DATA FOR PROCESSING
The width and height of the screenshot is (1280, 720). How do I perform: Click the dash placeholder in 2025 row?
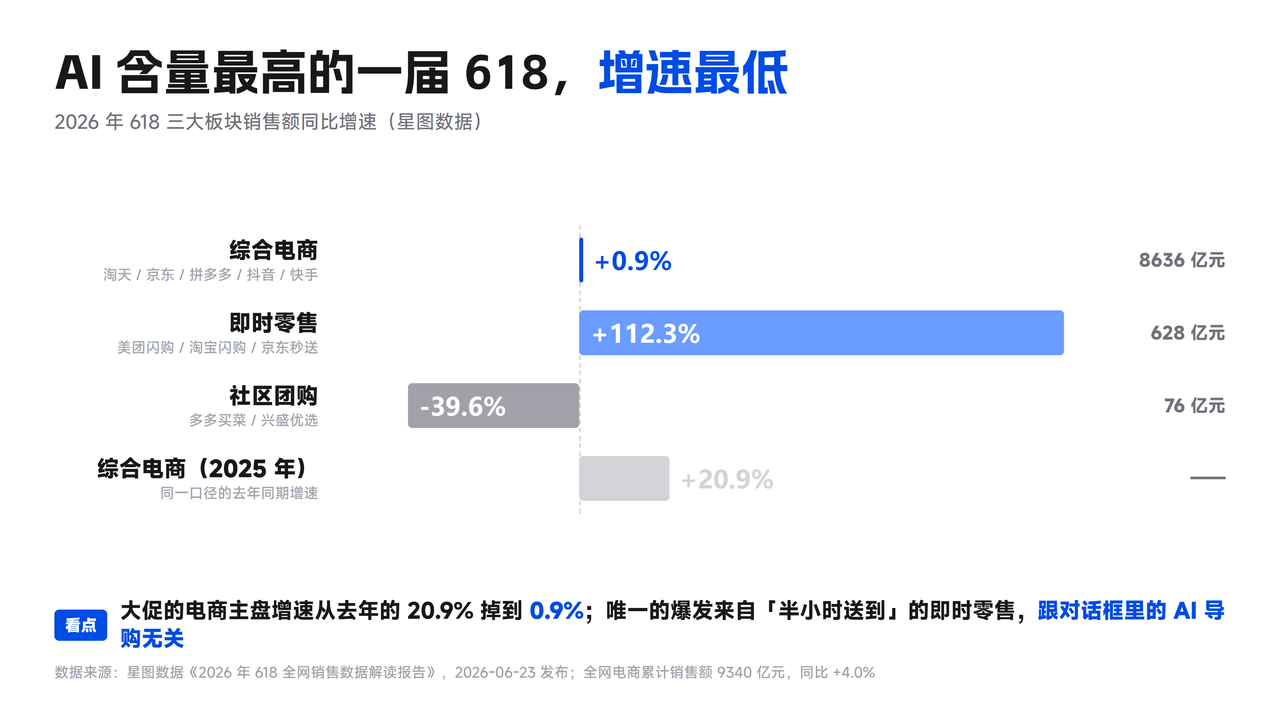pyautogui.click(x=1207, y=478)
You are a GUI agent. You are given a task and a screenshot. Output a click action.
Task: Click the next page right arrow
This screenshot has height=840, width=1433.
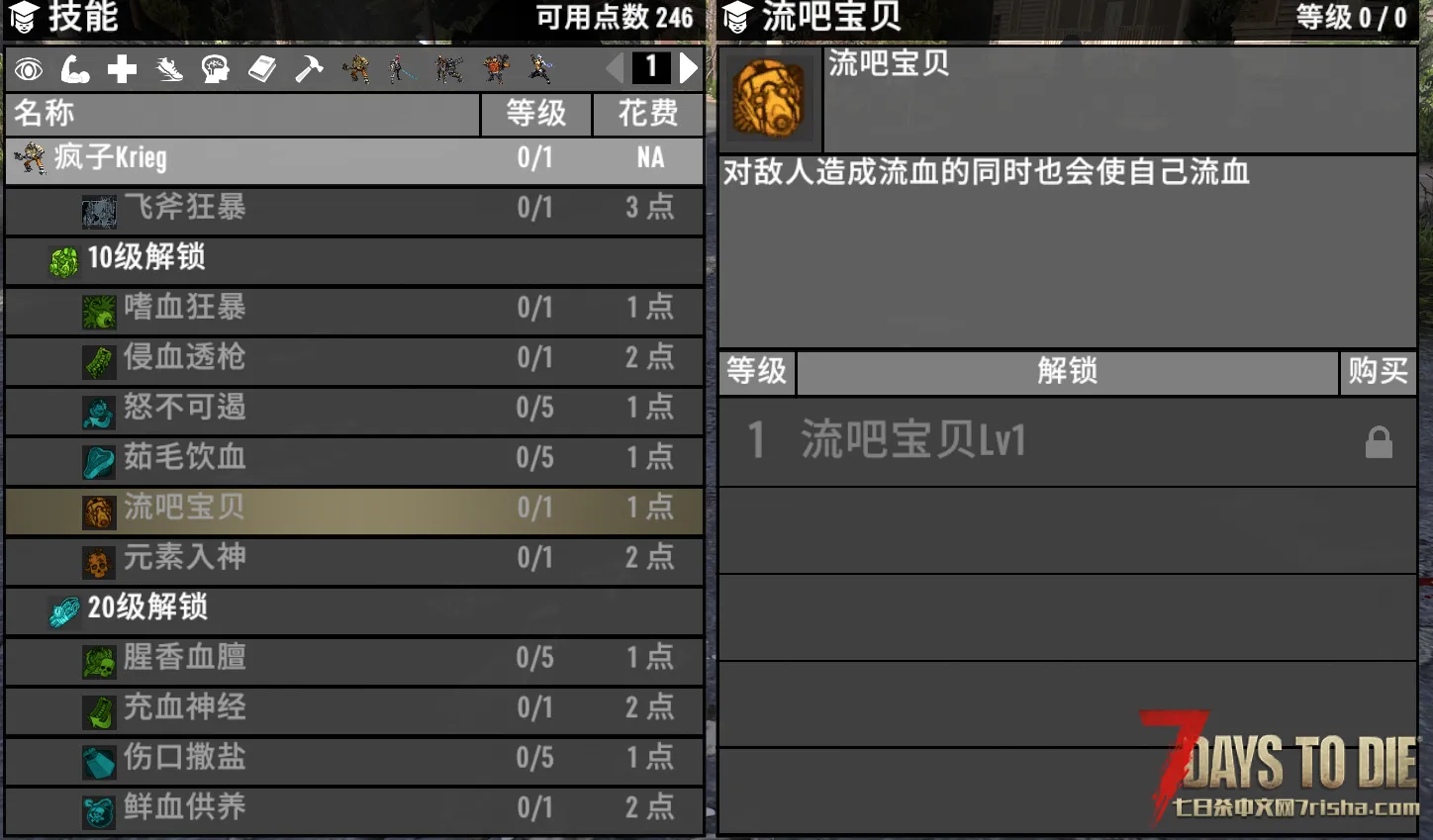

WHAT YOU NEED TO DO
List each line of the data above as a numbered item, skipping blank lines and leaving out the pictures.

RESPONSE FOR THIS EXERCISE
1. The width and height of the screenshot is (1280, 720). How do I perform: Click the dash placeholder in 2025 row?
2. pyautogui.click(x=1207, y=478)
3. You are a GUI agent. You are given a task and a screenshot. Output a click action.
4. Task: Click the next page right arrow
5. This screenshot has height=840, width=1433.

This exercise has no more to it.